Dataset entries
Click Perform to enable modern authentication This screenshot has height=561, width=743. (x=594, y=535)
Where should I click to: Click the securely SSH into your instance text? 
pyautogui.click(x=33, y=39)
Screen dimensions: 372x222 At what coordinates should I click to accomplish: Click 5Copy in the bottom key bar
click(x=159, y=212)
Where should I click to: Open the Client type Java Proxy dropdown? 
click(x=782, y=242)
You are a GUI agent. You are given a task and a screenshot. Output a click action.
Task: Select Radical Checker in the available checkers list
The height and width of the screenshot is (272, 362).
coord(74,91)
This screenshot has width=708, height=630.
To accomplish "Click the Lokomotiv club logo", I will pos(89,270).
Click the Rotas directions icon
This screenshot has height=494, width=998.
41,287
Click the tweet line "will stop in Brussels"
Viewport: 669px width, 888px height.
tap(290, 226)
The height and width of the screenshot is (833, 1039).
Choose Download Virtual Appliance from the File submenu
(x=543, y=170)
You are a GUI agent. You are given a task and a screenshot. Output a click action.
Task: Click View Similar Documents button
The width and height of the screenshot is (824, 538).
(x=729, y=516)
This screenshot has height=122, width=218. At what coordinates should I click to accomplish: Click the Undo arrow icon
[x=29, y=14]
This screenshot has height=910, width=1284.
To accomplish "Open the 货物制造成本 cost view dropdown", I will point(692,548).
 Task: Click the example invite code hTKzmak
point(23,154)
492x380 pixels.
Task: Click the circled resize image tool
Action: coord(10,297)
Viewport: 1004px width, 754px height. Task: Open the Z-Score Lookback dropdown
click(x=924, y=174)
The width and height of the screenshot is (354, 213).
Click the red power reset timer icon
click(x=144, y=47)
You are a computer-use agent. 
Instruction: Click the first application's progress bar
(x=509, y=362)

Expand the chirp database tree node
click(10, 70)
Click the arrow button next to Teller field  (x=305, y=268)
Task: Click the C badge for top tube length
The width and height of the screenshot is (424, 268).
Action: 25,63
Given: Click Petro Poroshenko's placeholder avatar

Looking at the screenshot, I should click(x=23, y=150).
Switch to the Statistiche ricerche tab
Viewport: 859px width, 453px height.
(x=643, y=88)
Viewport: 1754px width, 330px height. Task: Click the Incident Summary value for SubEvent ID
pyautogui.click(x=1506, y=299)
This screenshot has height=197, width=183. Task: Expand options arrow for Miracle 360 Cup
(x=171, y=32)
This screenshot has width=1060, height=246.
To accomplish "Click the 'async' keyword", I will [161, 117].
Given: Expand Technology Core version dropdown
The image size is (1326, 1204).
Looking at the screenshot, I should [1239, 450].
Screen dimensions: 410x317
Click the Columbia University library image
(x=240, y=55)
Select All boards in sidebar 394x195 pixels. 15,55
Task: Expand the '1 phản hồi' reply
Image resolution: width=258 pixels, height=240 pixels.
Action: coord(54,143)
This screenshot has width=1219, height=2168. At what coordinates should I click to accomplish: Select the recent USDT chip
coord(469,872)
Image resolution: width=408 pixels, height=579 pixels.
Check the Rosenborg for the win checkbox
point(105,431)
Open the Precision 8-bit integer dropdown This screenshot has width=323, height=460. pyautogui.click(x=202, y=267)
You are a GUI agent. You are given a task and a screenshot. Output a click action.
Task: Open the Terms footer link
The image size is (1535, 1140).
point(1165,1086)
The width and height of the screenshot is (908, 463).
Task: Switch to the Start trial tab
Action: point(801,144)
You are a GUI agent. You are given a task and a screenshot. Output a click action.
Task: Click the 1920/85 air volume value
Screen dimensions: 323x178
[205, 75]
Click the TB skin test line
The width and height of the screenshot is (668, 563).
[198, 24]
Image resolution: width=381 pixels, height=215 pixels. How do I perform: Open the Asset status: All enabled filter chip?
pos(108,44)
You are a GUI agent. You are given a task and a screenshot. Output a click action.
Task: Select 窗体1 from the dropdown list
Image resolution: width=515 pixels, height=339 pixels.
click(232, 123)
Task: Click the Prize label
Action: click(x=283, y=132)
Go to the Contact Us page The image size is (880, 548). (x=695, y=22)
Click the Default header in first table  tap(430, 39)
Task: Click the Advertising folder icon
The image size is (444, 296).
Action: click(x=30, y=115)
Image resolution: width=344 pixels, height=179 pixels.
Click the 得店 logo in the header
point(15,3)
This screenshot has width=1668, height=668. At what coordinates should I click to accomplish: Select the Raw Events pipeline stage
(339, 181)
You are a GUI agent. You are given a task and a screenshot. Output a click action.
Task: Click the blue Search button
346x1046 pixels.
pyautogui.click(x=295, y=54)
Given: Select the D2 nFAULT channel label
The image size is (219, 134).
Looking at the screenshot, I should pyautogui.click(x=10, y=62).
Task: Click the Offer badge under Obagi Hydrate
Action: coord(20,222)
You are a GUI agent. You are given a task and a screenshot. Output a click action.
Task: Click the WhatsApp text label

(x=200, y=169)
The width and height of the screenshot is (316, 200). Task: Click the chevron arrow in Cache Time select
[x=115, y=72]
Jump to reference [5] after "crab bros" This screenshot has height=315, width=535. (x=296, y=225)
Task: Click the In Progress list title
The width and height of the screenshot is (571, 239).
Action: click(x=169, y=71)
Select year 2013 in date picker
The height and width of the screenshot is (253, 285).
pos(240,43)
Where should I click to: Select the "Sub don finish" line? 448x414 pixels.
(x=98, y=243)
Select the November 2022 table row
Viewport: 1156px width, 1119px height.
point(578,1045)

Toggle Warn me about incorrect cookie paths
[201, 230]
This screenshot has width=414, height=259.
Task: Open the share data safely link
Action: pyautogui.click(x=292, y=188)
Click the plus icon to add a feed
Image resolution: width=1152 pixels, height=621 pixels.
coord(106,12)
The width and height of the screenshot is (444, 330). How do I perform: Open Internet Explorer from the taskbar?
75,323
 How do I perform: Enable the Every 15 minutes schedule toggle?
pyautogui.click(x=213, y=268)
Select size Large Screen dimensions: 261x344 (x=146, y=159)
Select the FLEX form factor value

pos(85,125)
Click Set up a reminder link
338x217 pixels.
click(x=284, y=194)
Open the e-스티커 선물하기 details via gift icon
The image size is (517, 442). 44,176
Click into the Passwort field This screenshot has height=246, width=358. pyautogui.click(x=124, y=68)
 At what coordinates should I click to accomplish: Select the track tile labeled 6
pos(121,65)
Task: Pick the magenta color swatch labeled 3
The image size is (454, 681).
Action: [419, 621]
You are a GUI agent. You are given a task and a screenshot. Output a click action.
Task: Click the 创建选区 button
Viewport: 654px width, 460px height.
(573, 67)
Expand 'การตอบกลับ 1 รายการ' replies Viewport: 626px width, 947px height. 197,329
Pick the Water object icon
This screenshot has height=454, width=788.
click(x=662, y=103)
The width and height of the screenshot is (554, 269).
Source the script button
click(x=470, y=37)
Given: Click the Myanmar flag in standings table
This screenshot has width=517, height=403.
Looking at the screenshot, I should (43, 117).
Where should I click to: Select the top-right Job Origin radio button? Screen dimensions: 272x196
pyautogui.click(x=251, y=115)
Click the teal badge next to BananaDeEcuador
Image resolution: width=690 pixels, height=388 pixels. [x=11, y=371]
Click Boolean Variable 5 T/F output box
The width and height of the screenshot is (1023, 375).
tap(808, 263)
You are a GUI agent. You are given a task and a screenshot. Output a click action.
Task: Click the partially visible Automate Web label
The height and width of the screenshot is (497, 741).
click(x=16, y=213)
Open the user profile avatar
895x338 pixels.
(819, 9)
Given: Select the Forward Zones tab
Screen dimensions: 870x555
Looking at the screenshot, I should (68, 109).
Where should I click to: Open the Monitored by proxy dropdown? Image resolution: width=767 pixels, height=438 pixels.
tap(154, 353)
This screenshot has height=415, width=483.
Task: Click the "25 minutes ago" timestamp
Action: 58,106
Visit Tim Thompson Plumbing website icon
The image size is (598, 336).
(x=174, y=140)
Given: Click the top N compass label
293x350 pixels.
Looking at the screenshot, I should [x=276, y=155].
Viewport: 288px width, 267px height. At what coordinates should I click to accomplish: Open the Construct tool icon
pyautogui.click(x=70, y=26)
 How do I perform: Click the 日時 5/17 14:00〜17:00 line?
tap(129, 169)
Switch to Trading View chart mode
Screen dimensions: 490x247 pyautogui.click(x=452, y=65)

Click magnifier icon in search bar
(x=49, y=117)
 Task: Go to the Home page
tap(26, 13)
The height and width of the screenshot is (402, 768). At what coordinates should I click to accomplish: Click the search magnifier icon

### What you will do
The reply should consist solely of the lines above from the one that has "Given: Expand Technology" through the one that has "Task: Open the Terms footer link", reproduced exactly.

### Response to the task
Given: Expand Technology Core version dropdown
The image size is (1326, 1204).
Looking at the screenshot, I should [1239, 450].
Screen dimensions: 410x317
Click the Columbia University library image
(x=240, y=55)
Select All boards in sidebar 394x195 pixels. 15,55
Task: Expand the '1 phản hồi' reply
Image resolution: width=258 pixels, height=240 pixels.
Action: coord(54,143)
This screenshot has width=1219, height=2168. At what coordinates should I click to accomplish: Select the recent USDT chip
coord(469,872)
Image resolution: width=408 pixels, height=579 pixels.
Check the Rosenborg for the win checkbox
point(105,431)
Open the Precision 8-bit integer dropdown This screenshot has width=323, height=460. pyautogui.click(x=202, y=267)
You are a GUI agent. You are given a task and a screenshot. Output a click action.
Task: Open the Terms footer link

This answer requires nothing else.